● SUPPLIED RECORDS:

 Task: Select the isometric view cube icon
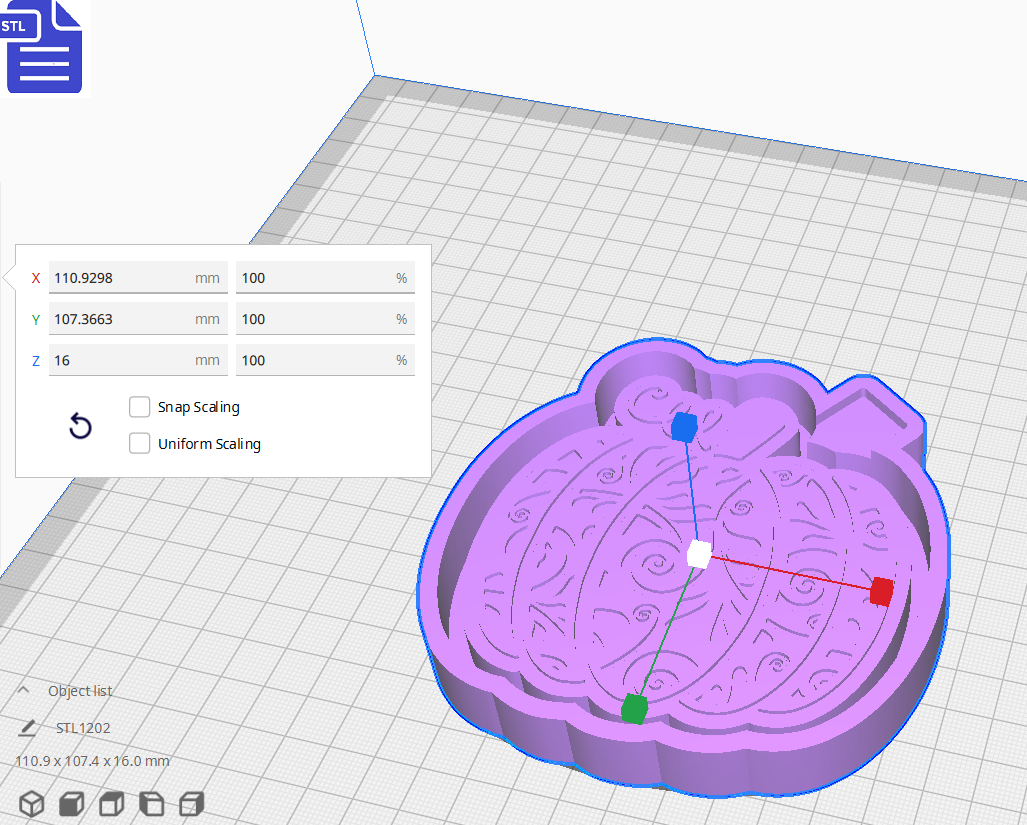[31, 803]
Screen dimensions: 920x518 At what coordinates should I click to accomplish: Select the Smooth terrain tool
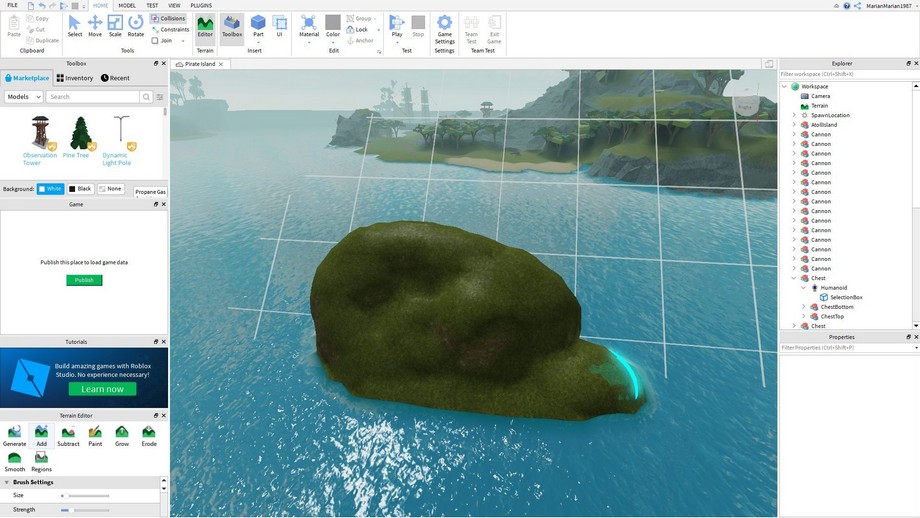pyautogui.click(x=14, y=461)
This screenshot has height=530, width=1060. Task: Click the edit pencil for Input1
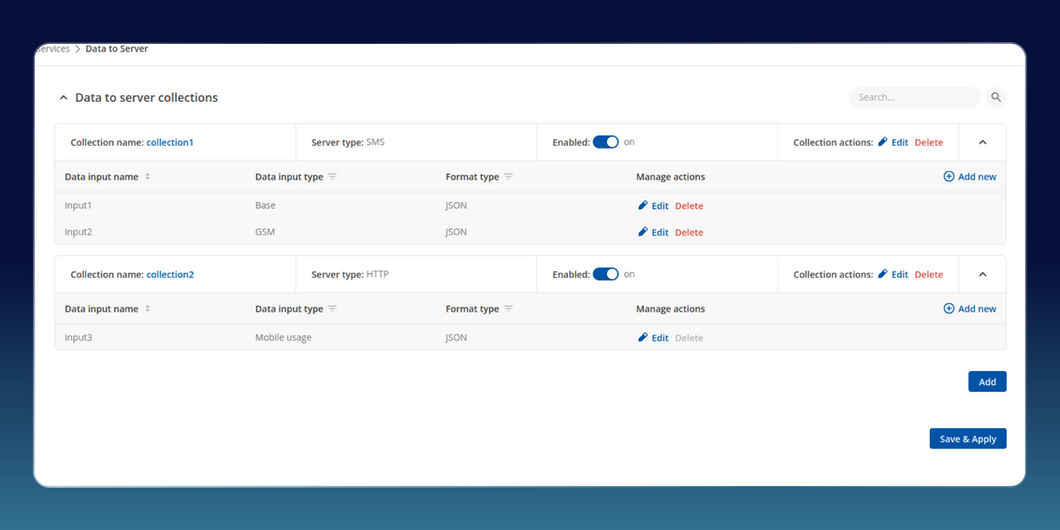pos(643,205)
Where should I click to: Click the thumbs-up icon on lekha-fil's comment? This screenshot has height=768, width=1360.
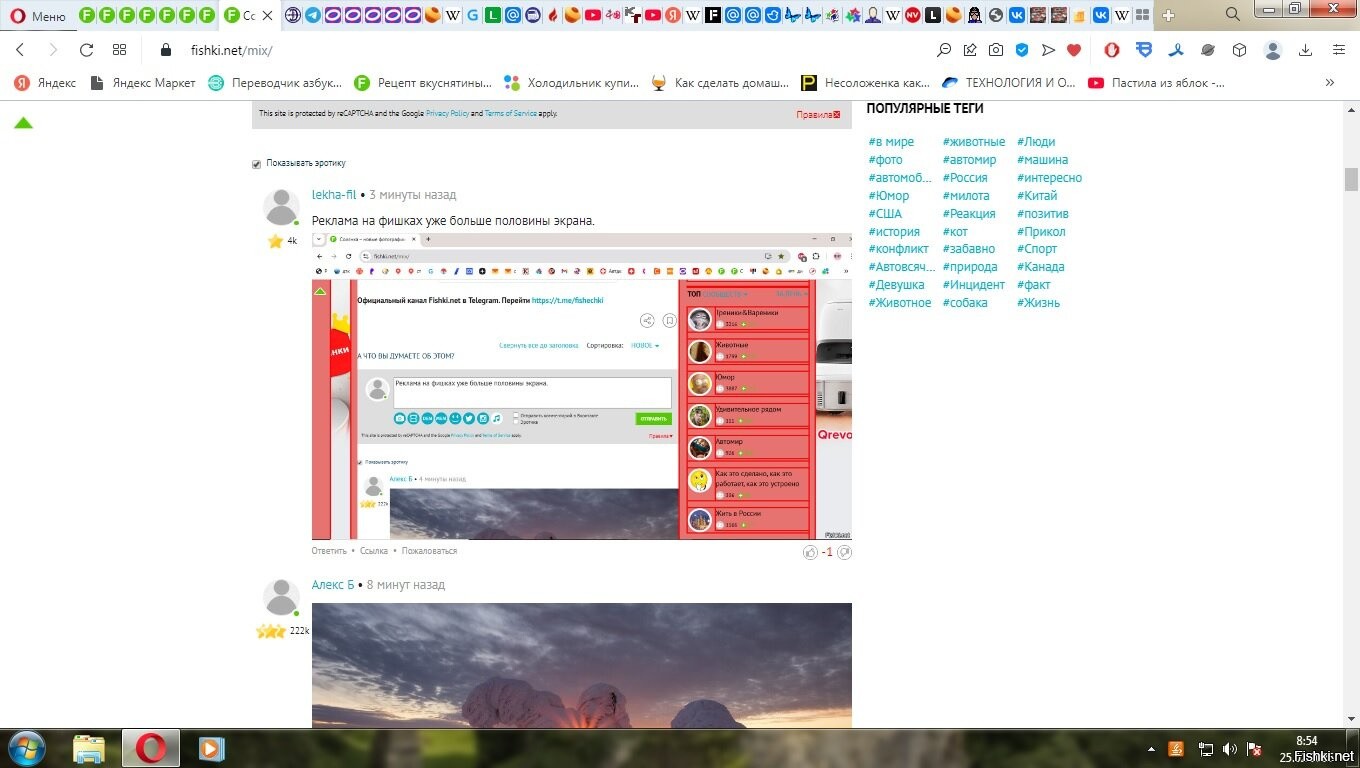click(810, 552)
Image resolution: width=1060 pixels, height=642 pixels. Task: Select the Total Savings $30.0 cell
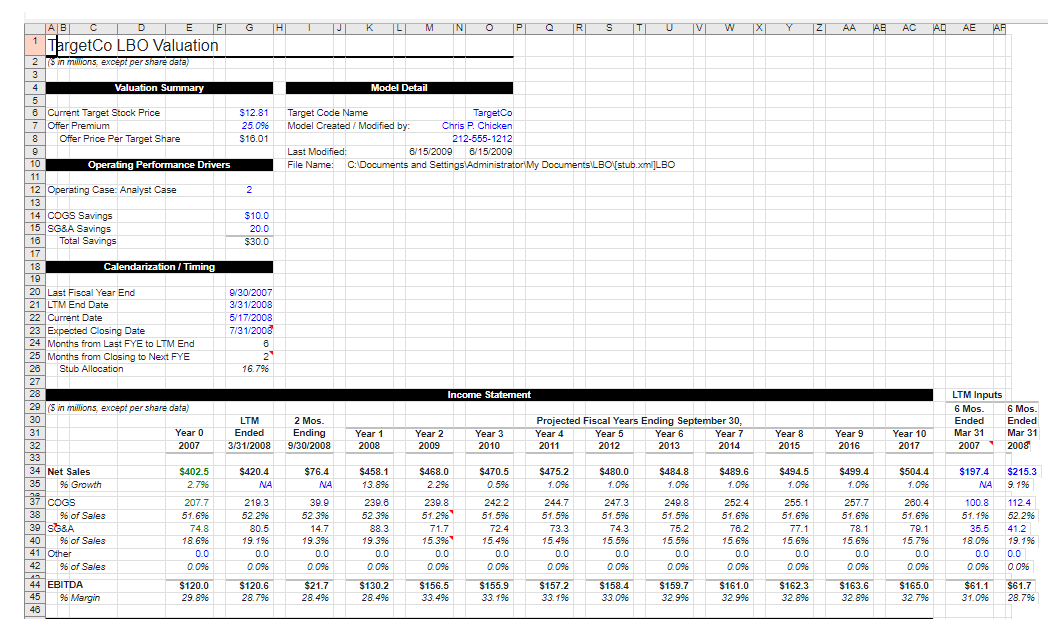point(251,241)
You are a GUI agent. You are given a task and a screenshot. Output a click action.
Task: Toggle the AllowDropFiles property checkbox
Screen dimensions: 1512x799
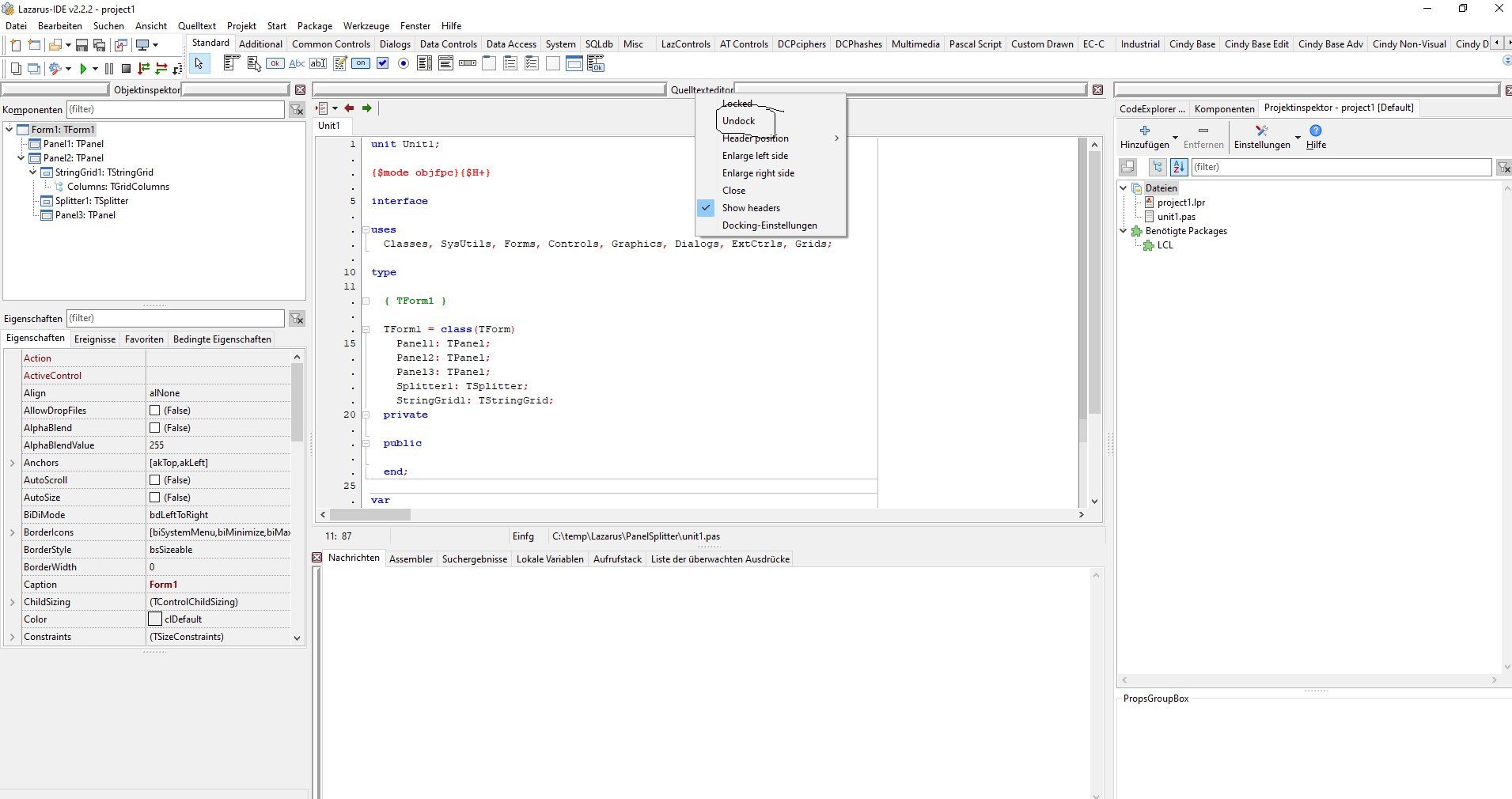(x=155, y=411)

● TASK DESCRIPTION:
Exactly the lines from the one containing "Where should I" through the last line of the material above, both included and free of pictures, should make up your answer, please.

● EXPECTED OUTPUT:
Where should I click to: Click the thumbs-up icon on lekha-fil's comment? This screenshot has height=768, width=1360.
click(810, 552)
Image resolution: width=1060 pixels, height=642 pixels. Task: Select the Total Savings $30.0 cell
point(251,241)
You are a GUI agent. You are given a task and a screenshot. Output a click action.
Task: Toggle the AllowDropFiles property checkbox
Screen dimensions: 1512x799
(x=155, y=411)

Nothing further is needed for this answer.